== Written exercise ==
Write out the lines from the line with "Hair Analysis (85, 796)" to the line with "[link] (387, 932)" again, substituting "item" for "target" and changing nothing else.

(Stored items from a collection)

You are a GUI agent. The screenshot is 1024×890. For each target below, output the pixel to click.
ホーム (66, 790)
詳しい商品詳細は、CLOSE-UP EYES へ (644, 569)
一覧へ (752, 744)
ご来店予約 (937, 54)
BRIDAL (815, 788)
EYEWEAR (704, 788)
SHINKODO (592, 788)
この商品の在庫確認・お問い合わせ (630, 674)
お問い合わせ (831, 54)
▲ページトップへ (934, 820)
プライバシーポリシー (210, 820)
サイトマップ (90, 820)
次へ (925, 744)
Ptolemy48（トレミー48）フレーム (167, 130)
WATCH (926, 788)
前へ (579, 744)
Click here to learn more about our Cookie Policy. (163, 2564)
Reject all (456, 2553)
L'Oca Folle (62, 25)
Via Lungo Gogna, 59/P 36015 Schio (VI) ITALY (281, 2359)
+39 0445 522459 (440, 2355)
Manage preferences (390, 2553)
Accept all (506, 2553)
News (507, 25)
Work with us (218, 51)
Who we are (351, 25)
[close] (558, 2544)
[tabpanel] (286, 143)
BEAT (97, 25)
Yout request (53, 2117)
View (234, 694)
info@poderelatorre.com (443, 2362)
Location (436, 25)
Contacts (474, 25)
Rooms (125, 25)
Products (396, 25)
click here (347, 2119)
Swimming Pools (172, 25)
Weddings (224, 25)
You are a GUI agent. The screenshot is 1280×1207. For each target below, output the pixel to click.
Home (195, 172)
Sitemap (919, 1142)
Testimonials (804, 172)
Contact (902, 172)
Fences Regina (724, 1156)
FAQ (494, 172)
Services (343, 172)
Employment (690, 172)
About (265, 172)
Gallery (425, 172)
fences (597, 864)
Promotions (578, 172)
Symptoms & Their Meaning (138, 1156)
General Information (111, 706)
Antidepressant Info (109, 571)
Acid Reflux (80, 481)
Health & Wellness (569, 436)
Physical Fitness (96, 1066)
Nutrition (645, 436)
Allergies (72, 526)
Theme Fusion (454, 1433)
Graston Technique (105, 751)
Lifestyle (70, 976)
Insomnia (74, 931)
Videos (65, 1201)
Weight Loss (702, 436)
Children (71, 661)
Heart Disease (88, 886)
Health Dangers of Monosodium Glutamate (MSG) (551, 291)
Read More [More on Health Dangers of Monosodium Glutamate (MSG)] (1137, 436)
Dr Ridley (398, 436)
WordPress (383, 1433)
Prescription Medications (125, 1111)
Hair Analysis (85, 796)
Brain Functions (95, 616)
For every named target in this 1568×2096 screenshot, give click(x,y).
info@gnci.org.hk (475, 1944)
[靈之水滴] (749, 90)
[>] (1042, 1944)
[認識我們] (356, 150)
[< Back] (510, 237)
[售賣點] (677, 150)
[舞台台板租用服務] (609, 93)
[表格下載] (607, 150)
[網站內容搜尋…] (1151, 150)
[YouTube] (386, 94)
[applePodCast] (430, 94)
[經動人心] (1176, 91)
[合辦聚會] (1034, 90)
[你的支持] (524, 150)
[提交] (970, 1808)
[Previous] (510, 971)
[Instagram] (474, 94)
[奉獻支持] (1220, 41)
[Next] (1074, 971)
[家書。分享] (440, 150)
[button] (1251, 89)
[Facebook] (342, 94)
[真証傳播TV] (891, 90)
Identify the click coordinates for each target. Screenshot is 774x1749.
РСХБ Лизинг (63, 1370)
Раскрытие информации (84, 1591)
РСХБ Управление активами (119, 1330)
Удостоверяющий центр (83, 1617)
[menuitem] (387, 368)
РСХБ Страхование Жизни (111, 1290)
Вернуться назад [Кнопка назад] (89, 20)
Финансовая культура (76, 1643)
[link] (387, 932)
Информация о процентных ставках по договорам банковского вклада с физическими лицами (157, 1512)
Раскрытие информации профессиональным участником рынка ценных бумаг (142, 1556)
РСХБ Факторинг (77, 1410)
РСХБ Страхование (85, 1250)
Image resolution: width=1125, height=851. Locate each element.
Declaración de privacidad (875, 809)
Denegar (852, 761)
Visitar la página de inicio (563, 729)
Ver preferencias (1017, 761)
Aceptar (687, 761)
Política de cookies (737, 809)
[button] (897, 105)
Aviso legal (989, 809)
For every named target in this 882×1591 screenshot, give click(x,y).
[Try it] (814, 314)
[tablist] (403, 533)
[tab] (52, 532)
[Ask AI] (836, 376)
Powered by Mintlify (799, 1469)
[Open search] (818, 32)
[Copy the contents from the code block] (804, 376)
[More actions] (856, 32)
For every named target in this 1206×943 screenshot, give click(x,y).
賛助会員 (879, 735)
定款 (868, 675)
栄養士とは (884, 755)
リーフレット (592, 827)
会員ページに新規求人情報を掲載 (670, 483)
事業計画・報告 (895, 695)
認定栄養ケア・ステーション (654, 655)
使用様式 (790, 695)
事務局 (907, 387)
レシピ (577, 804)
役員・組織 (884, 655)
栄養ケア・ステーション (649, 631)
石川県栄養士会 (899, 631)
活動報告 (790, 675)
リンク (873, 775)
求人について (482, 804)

== The completed task ==
Hair Analysis (85, 796)
Brain Functions (95, 616)
For every named item in this 1568×2096 screenshot, give click(x,y).
info@gnci.org.hk (475, 1944)
[靈之水滴] (749, 90)
[>] (1042, 1944)
[認識我們] (356, 150)
[< Back] (510, 237)
[售賣點] (677, 150)
[舞台台板租用服務] (609, 93)
[表格下載] (607, 150)
[網站內容搜尋…] (1151, 150)
[YouTube] (386, 94)
[applePodCast] (430, 94)
[經動人心] (1176, 91)
[合辦聚會] (1034, 90)
[你的支持] (524, 150)
[提交] (970, 1808)
[Previous] (510, 971)
[Instagram] (474, 94)
[奉獻支持] (1220, 41)
[Next] (1074, 971)
[家書。分享] (440, 150)
[button] (1251, 89)
[Facebook] (342, 94)
[真証傳播TV] (891, 90)
Identify the click coordinates for each item. Screenshot is 774x1749.
РСХБ Лизинг (63, 1370)
Раскрытие информации (84, 1591)
РСХБ Управление активами (119, 1330)
Удостоверяющий центр (83, 1617)
[menuitem] (387, 368)
РСХБ Страхование Жизни (111, 1290)
Вернуться назад [Кнопка назад] (89, 20)
Финансовая культура (76, 1643)
[link] (387, 932)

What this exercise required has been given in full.